**TASK TO CARRY OUT:**
Take the line that contains "Image resolution: width=1555" and every line below it to the end of the entries, and give them again exactly, leaving out any pictures.

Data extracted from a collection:
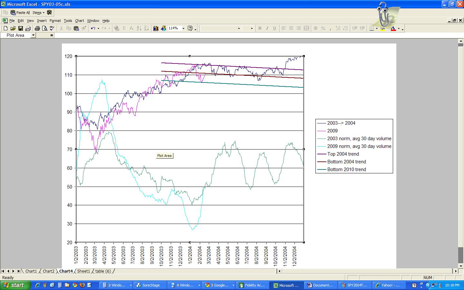This screenshot has height=290, width=464.
Task: Switch to the Sheet1 tab
Action: [83, 271]
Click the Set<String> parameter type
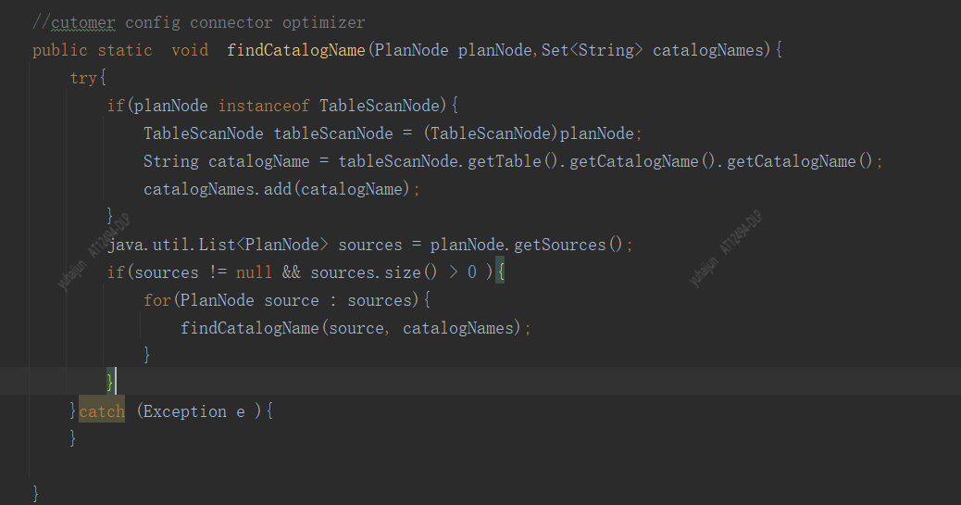The image size is (961, 505). click(593, 50)
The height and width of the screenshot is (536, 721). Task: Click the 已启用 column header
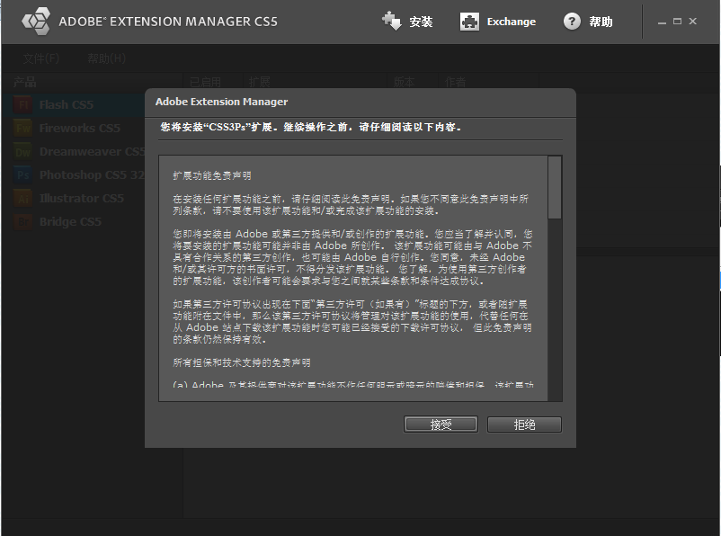coord(205,82)
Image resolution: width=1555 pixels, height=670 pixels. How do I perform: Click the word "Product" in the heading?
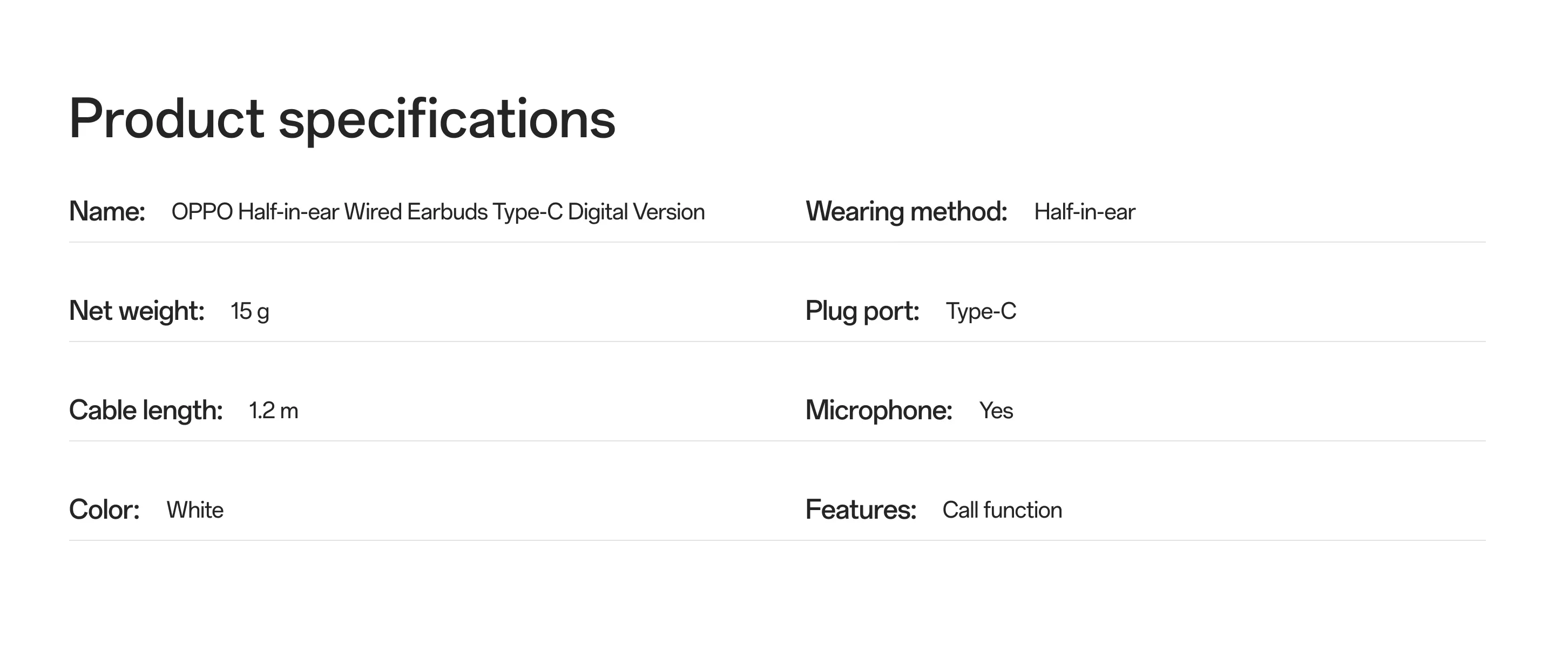[166, 118]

**TASK RESPONSE:**
Image resolution: width=1555 pixels, height=670 pixels. How do I perform: Click the word "Product" in the heading?
[166, 118]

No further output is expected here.